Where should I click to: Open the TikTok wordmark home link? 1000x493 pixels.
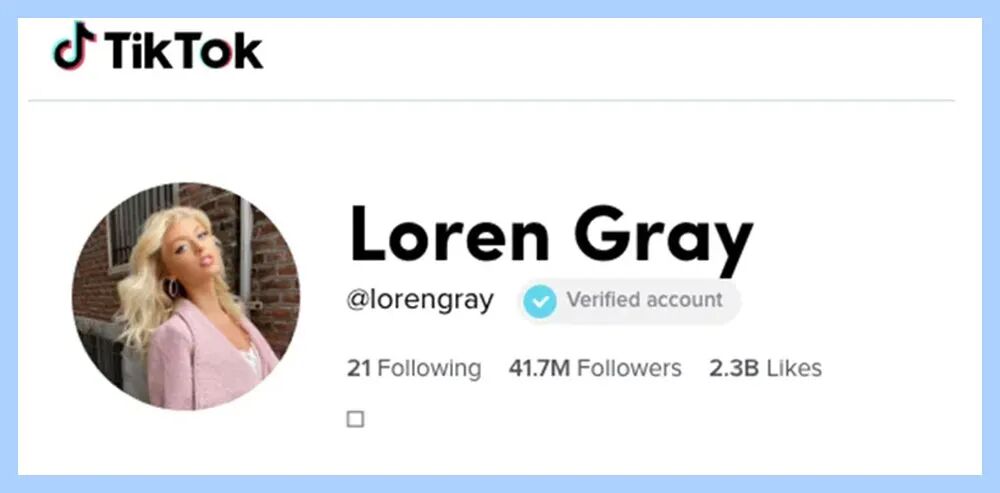183,50
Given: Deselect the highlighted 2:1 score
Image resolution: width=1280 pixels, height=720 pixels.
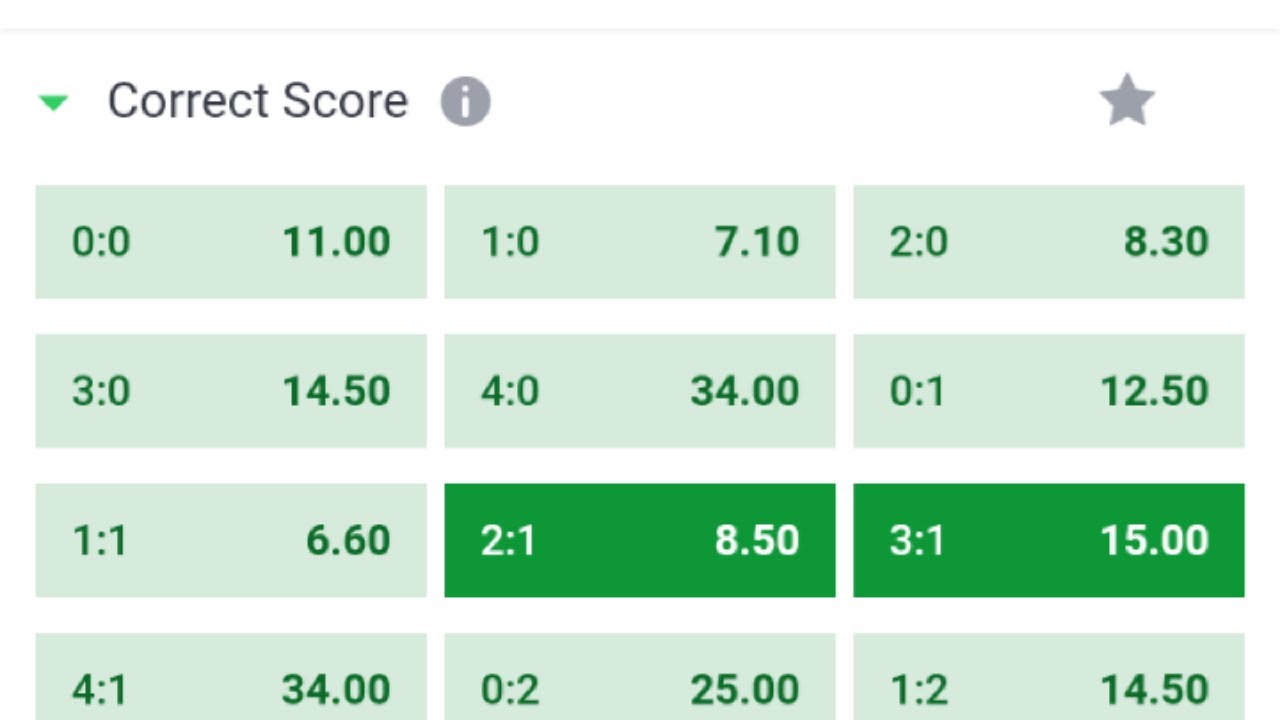Looking at the screenshot, I should tap(640, 540).
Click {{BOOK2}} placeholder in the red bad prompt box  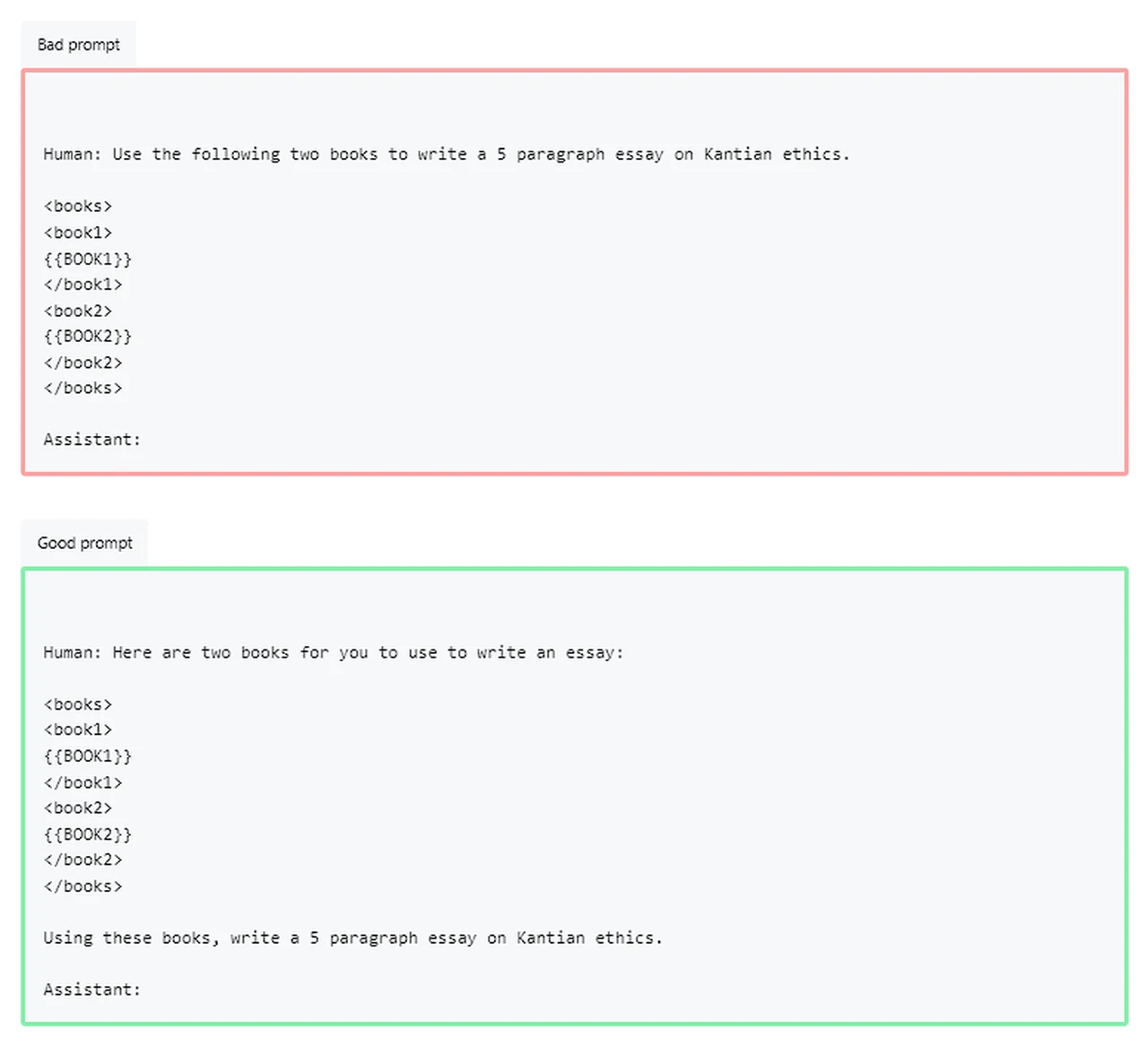coord(88,336)
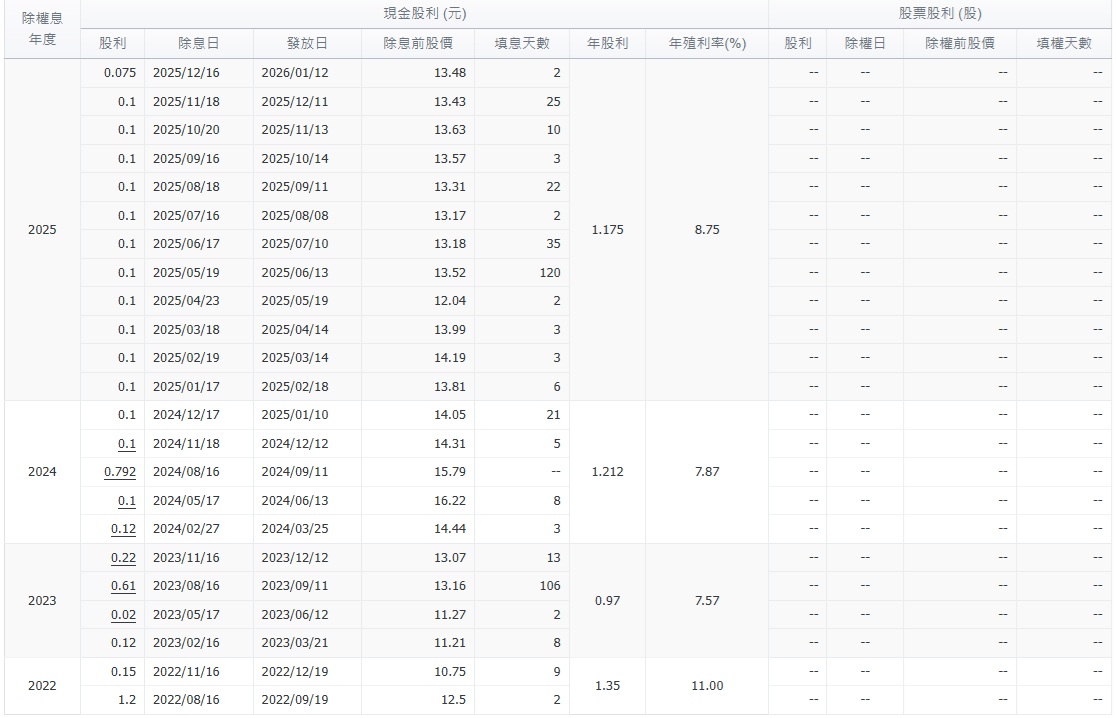Select the 年殖利率(%) column header
The width and height of the screenshot is (1116, 718).
[707, 44]
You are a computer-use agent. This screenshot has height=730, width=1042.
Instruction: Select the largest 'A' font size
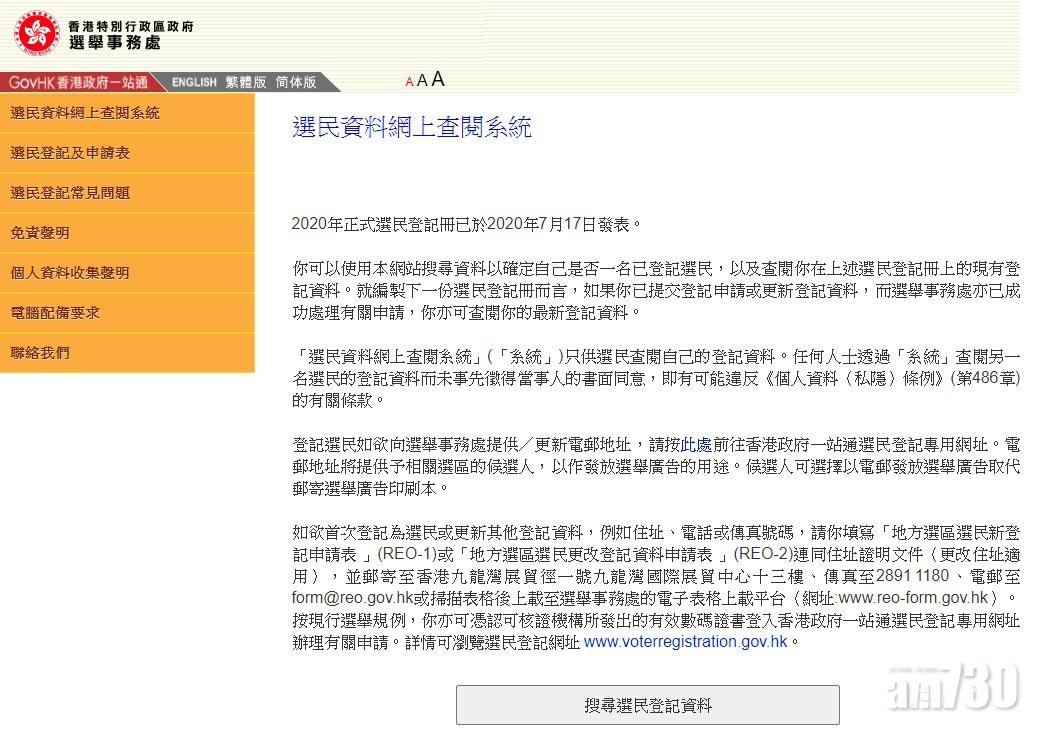(437, 80)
★ ★ ★
What should appear is an exact reproduction of the lines from the one with "You are a computer-use" through the end of the material above, and no pictures.

You are a computer-use agent. This screenshot has height=730, width=1042.
Instruction: Select the largest 'A' font size
(437, 80)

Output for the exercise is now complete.